GroupData类在spark2.0.x 版本改为RelationalGroupedDataset
五、Dataset之视图与SQL
// 创建视图
data.createOrReplaceTempView("Affairs")
val df1 = spark.sql("SELECT * FROM Affairs WHERE age BETWEEN 20 AND 25")
df1: org.apache.spark.sql.DataFrame = [affairs: double, gender: string ... 7 more fields]
// 子查询
val df2 = spark.sql("select gender, age,rating from ( SELECT * FROM Affairs WHERE age BETWEEN 20 AND 25 ) t ")
df2: org.apache.spark.sql.DataFrame = [gender: string, age: double ... 1 more field]
df2.show
+------+----+------+
|gender| age|rating|
+------+----+------+
| male|22.0| 3.0|
|female|22.0| 3.0|
| male|22.0| 5.0|
+------+----+------+
六、Dataset之collect_set与collect_list
collect_set去除重复元素;collect_list不去除重复元素
select gender,
concat_ws(’,’, collect_set(children)),
concat_ws(’,’, collect_list(children))
from Affairs
group by gender
// 创建视图
data.createOrReplaceTempView("Affairs")
val df3= spark.sql("select gender,concat_ws(',',collect_set(children)),concat_ws(',',collect_list(children)) from Affairs group by gender")
df3: org.apache.spark.sql.DataFrame = [gender: string, concat_ws(,, collect_set(children)): string ... 1 more field]
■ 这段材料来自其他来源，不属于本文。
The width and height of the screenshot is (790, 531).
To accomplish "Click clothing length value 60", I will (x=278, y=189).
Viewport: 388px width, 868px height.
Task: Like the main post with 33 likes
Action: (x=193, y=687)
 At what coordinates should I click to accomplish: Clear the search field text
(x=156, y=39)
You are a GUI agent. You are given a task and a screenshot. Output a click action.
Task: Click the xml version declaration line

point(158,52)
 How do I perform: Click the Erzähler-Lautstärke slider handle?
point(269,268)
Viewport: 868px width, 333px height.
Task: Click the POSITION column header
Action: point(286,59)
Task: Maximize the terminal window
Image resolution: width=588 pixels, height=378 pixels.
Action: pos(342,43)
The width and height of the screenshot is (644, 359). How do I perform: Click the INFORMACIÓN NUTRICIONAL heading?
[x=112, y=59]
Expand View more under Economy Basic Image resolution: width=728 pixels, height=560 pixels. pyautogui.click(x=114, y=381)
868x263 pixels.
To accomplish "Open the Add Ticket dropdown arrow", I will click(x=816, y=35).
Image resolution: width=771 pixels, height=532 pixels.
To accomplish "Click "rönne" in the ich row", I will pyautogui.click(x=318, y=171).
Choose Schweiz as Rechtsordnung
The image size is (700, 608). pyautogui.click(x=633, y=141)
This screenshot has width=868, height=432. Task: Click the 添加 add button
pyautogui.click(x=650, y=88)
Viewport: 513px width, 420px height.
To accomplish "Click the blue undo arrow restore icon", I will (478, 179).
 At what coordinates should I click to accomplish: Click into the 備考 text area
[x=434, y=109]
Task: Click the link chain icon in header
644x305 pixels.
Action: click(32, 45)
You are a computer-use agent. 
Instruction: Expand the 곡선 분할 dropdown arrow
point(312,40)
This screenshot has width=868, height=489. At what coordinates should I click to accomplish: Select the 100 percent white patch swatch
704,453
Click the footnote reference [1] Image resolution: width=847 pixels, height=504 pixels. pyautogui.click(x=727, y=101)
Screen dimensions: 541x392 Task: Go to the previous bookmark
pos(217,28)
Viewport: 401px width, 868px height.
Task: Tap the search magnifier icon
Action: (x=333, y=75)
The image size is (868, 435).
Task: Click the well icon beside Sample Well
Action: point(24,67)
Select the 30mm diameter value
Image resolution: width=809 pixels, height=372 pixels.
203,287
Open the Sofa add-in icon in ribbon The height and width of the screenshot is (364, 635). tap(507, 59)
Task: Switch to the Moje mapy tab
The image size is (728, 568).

df3.show // collect_set去除重复元素;collect_list不去除重复元素
+------+-----------------------------------+------------------------------------+
|gender|concat_ws(,, collect_set(children))|concat_ws(,, collect_list(children))|
+------+-----------------------------------+------------------------------------+
|female| no,yes| no,yes,no,no,yes|
| male| no,yes| no,yes,no,yes,no|
+------+-----------------------------------+------------------------------------+
七、Dataset多维度统计cube与rollup
val df6 = spark.sql("select gender,children,max(age),avg(age),count(age) from Affairs group by Cube(gender,children) order by 1,2")
df6.show
+------+--------+--------+--------+----------+
|gender|children|max(age)|avg(age)|count(age)|
+------+--------+--------+--------+----------+
| null| null| 57.0| 34.0| 10|
| null| no| 37.0| 27.0| 6|
| null| yes| 57.0| 44.5| 4|
|female| null| 32.0| 29.0| 5|
|female| no| 32.0| 27.0| 3|
|female| yes| 32.0| 32.0| 2|
| male| null| 57.0| 39.0| 5|
| male| no| 37.0| 27.0| 3|
| male| yes| 57.0| 57.0| 2|
+------+--------+--------+--------+----------+
val df7 = spark.sql("select gender,children,max(age),avg(age),count(age) from Affairs group by rollup(gender,children) order by 1,2")
df7.show
+------+--------+--------+--------+----------+
|gender|children|max(age)|avg(age)|count(age)|
+------+--------+--------+--------+----------+
| null| null| 57.0| 34.0| 10|
|female| null| 32.0| 29.0| 5|
|female| no| 32.0| 27.0| 3|
|female| yes| 32.0| 32.0| 2|
| male| null| 57.0| 39.0| 5|
| male| no| 37.0| 27.0| 3|
| male| yes| 57.0| 57.0| 2|
+------+--------+--------+--------+----------+
八、Dataset分析函数–排名函数row_number,rank,dense_rank,percent_rank
select gender,
age,
row_number() over(partition by gender order by age) as rowNumber,
rank() over(partition by gender order by age) as ranks,
dense_rank() over(partition by gender order by age) as denseRank,
percent_rank() over(partition by gender order by age) as percentRank
from Affairs
val spark = SparkSession.builder().appName("Spark SQL basic example").config("spark.some.config.option", "some-value").getOrCreate()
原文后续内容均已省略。